Rather than lie to the board about the Loope report, Singler called out sick on the day of the trustee's meeting.
Employees question Spring's spending
Well before WECT learned about Spring's questionable spending through a public records request, CFCC employees had privately raised concerns to Spring.
"I think that the feeling was that he looked at things very much in how it would most benefit him, rather than what would most benefit the college," Chief H.R. Officer John Upton said in a deposition, sharing that most of the other college vice presidents shared his concerns.
The college's Chief Financial Officer, Camellia Rice, no longer wanted to work for him, according to her deposition, and his behavior accelerated her decision to retire.
Rice testified that despite her objections, she received a "direct order" from Spring to pay for his wife's travel expenses.
"I expect you to pay for my wife's travel expenses. Everywhere I've worked, the college has paid for my wife's travel expenses when she goes with me," Rice recalled Spring saying. She said none of Spring's predecessors had ever asked for money for their spouse's expenses.
"Rice said she and her staff thought it was wrong, '[b]ut he was college president. He was my boss," according to excerpts from her deposition.
Spring's administrative assistant Michelle Lee said this made Rice upset.
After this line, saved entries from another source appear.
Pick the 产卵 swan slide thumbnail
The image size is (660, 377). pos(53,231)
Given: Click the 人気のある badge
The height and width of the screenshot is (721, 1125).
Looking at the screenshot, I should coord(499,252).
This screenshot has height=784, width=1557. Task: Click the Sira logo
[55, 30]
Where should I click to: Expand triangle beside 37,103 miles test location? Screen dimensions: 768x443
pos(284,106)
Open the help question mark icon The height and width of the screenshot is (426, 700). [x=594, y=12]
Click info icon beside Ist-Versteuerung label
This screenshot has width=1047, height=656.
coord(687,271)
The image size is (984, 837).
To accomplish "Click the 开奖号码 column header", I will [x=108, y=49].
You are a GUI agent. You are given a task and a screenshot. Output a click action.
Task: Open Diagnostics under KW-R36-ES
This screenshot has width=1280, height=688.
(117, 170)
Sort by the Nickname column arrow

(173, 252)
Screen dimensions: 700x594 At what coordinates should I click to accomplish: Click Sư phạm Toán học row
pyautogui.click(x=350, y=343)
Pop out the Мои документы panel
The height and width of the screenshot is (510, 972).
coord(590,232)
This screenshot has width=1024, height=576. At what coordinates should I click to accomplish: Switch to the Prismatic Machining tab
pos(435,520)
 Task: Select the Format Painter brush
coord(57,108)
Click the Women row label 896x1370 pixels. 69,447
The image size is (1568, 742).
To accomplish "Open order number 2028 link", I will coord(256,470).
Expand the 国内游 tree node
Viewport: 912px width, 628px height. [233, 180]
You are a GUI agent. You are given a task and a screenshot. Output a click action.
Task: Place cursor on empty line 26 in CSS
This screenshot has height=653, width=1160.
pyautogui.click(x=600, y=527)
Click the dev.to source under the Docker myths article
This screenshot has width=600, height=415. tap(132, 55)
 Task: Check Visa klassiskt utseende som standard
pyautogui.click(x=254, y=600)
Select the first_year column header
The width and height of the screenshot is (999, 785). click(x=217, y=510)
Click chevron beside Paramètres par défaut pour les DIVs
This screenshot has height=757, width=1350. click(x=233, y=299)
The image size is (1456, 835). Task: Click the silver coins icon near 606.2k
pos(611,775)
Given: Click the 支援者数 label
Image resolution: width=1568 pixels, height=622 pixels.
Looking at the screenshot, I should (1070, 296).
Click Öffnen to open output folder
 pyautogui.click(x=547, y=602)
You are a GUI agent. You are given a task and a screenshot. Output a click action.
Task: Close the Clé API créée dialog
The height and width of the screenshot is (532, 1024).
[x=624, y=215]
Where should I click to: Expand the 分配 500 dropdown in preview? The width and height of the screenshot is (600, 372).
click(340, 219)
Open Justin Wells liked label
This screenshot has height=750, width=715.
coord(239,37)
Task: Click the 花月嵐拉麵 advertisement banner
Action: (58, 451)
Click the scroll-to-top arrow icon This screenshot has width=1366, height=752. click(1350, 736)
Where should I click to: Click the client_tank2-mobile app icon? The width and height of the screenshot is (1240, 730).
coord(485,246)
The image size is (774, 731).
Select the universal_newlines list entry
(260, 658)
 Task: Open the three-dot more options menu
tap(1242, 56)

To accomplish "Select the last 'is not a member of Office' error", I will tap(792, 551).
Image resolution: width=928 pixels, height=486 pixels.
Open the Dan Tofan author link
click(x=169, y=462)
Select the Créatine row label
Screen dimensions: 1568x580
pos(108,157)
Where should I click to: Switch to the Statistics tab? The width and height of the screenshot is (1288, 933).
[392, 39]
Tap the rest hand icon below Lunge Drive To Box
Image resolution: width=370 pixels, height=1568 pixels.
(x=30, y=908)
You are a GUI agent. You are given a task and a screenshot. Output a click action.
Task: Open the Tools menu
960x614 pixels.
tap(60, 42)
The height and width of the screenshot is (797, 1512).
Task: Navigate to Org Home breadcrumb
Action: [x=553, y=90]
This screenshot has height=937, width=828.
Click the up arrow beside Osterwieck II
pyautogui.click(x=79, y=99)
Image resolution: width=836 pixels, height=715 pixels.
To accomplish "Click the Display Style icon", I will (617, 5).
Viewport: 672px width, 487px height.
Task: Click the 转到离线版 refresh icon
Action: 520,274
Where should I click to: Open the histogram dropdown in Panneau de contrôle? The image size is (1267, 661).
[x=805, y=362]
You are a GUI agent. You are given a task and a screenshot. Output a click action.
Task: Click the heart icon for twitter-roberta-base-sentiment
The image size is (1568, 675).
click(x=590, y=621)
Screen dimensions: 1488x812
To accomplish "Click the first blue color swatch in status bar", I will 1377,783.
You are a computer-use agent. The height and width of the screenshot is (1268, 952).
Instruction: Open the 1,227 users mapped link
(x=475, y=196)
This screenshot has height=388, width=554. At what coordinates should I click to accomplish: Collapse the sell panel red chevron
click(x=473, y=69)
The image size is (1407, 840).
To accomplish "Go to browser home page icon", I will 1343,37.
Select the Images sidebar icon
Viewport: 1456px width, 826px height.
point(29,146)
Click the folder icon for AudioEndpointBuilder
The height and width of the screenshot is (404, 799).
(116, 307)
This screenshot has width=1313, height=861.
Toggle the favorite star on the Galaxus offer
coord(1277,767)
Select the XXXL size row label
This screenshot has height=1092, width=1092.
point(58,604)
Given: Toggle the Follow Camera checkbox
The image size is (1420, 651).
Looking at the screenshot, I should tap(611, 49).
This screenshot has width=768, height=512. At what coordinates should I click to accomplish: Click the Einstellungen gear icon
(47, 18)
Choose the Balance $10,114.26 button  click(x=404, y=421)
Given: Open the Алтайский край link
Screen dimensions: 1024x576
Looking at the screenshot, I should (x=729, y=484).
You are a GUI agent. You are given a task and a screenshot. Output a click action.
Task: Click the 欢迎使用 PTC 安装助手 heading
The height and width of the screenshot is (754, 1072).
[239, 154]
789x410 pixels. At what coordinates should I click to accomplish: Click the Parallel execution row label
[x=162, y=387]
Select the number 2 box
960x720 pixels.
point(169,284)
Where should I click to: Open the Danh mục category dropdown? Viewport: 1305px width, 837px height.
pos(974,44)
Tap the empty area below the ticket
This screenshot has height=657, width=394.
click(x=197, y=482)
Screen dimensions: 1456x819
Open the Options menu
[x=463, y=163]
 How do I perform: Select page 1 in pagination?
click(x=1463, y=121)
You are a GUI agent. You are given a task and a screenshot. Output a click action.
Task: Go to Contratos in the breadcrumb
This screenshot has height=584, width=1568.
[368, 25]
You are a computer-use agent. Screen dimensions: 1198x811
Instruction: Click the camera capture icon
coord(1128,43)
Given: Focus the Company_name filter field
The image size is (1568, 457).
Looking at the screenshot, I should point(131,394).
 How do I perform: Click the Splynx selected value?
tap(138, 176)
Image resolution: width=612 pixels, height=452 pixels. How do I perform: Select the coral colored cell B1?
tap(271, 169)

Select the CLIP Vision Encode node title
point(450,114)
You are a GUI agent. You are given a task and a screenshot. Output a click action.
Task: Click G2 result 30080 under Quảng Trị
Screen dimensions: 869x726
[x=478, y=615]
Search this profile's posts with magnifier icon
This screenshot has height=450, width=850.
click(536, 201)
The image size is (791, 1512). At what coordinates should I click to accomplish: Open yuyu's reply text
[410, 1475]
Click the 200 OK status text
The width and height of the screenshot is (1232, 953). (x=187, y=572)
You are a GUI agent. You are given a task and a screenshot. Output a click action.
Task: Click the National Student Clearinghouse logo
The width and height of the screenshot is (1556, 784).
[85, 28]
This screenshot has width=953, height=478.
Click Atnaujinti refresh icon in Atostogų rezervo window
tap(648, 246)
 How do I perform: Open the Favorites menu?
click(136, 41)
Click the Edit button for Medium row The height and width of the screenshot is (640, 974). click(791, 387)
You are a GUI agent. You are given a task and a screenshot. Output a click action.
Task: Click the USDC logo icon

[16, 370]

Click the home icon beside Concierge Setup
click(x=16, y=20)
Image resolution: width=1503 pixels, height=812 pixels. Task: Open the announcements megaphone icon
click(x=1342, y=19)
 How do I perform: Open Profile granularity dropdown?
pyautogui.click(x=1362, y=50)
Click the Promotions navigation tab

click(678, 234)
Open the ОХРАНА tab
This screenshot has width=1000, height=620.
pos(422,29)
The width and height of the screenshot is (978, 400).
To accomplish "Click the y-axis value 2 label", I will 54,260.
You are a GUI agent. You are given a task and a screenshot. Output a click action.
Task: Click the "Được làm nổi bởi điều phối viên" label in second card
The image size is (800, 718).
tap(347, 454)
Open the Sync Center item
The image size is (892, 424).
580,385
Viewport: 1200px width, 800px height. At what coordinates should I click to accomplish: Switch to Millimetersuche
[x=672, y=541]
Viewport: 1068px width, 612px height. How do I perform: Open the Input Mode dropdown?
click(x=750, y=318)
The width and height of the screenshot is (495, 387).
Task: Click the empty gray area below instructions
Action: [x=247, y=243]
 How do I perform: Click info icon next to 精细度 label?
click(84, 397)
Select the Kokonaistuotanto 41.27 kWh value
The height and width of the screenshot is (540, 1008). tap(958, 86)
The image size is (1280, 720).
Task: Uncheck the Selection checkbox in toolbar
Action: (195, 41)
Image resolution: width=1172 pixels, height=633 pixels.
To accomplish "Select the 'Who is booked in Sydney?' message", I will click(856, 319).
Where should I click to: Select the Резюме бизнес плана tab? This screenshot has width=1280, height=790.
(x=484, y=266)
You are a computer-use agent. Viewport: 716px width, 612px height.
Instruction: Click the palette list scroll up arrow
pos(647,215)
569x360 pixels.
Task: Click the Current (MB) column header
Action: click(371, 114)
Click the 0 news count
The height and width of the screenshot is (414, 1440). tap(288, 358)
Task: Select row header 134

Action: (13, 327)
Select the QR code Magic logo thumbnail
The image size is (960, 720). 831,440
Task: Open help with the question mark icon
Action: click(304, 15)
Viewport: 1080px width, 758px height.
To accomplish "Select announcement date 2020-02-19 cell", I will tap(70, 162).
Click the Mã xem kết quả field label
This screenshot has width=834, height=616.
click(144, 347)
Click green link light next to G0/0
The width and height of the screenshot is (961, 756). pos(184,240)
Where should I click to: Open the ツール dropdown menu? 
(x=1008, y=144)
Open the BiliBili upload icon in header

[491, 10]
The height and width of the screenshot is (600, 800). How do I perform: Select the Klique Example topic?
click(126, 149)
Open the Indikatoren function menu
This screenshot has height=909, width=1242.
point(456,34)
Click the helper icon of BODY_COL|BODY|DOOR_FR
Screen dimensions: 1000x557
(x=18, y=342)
Lee said Rice once referred to Spring as "a greedy S.O.B."
After WECT articles began to question those very expenses, Spring reimbursed the college.
Courtesy car
The court documents also state that Spring wanted the college to provide him with a vehicle, but the Board of Trustees declined.
Later, through an arrangement with the college sports department and Enterprise Rental Car, Spring was given use of a Ford Fusion in exchange for advertising at sporting events and the rental of a GMC Yukon for the sports department at a rate of $1,000 per month, paid with student activity fees.
Trustee Louis Burney questioned this arrangement when he learned of it, was dissatisfied with it, and the courtesy car was eventually returned. But not before Spring had received hundreds of dollars in mileage reimbursements from the college for his use of that car.
Spring's only expense to use the car was gas, which costs far less than the 56-cents-per-mile reimbursement rate. Court documents note Rice would not give Spring a gas card for that car, because she feared he would use it to fill up his wife's car.
After Burney questioned Spring, Rice says Spring confronted her and found out she'd provided Burney the paperwork that revealed the courtesy car arrangement. According to her deposition, Spring then instructed all vice presidents that they would have to communicate with the board through him moving forward.